▸ **WORK TASK**: Using the listing below, copy exactly each line from the one that has "Task: Switch Edge profile via avatar" through the one that has "Given: Click the Teams"; omit the pictures.

▸ **MATERIAL FOR THIS EXERCISE**:
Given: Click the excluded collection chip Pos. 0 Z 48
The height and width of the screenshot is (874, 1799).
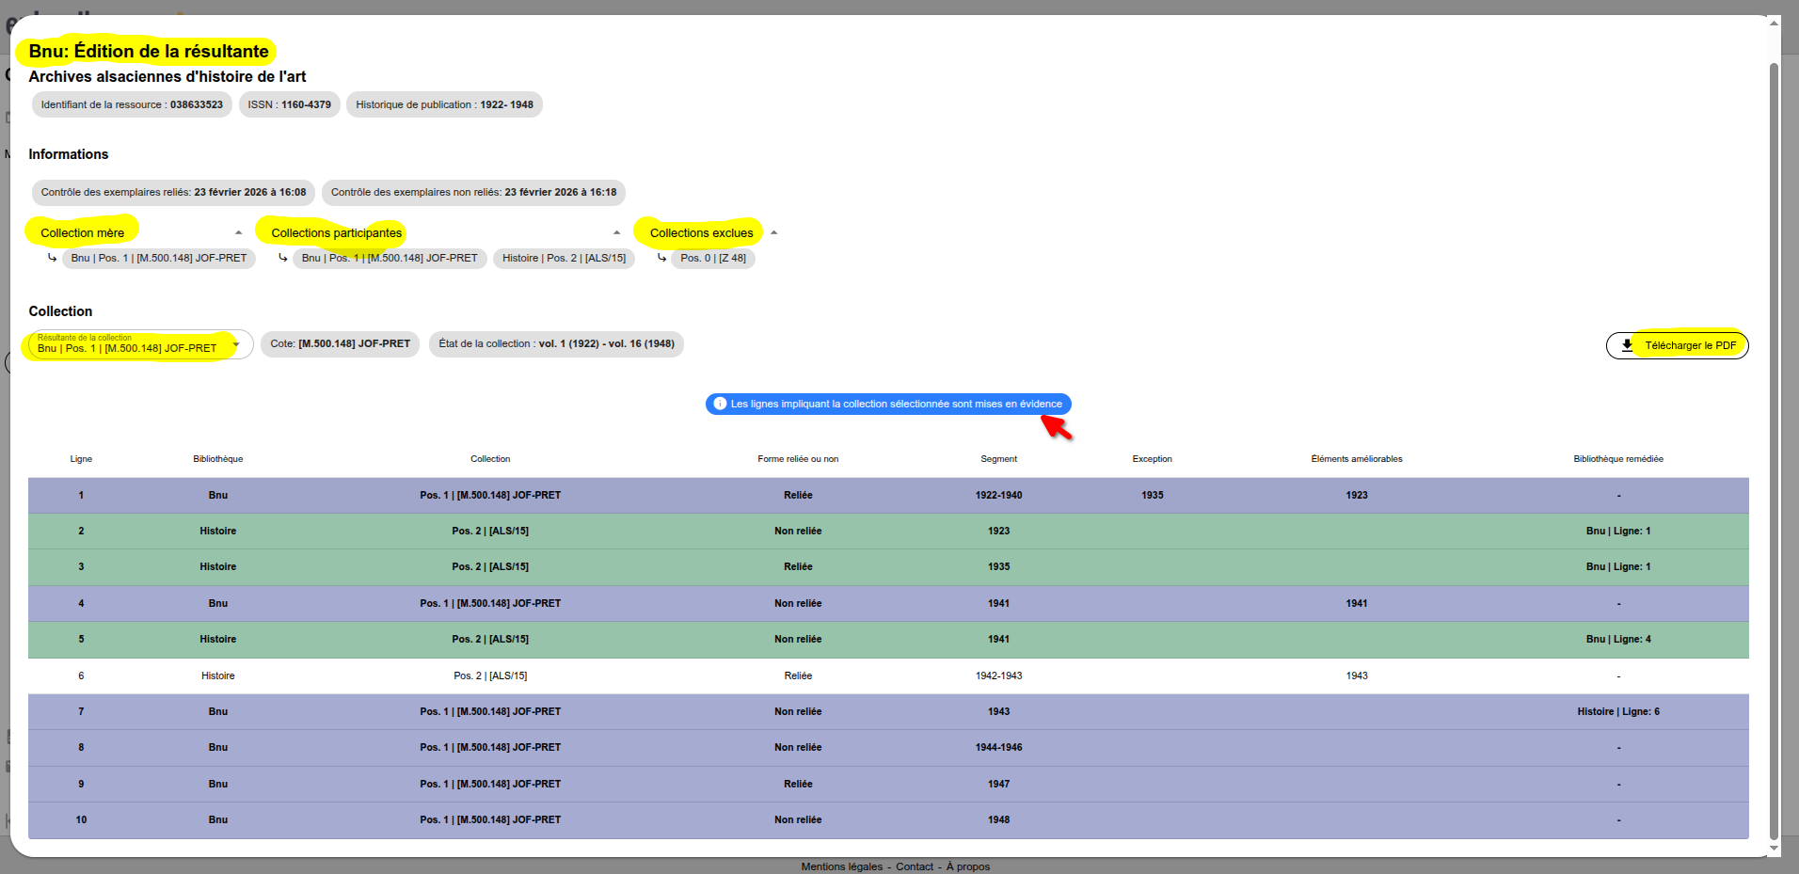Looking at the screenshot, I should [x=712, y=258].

--

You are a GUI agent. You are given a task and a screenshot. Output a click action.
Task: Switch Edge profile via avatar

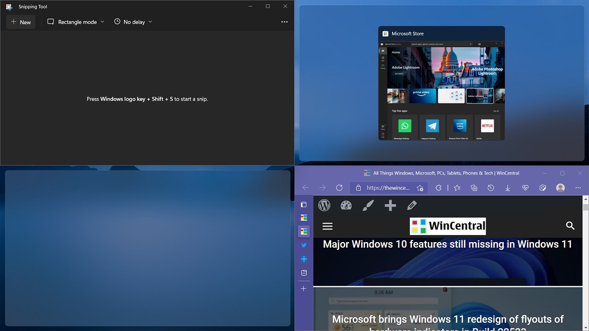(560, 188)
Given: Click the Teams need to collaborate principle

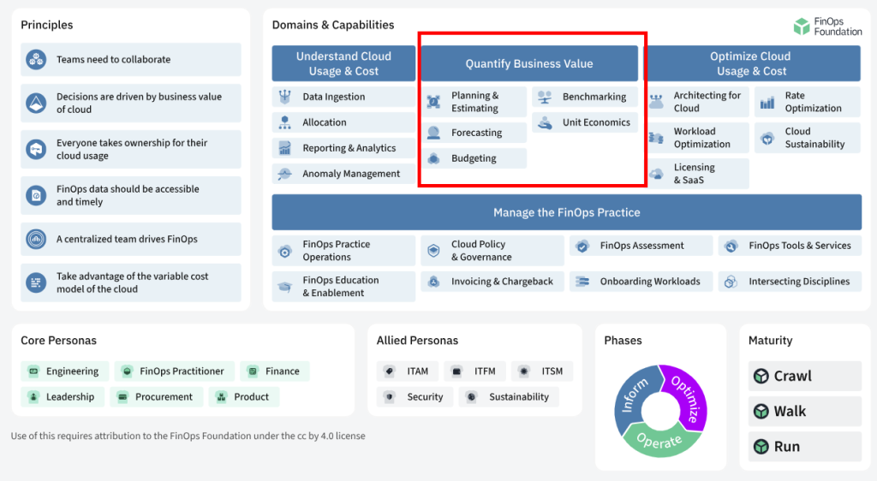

▸ **EXERCISE RESPONSE**:
Task: Switch Edge profile via avatar

(560, 188)
Given: Click the Teams need to collaborate principle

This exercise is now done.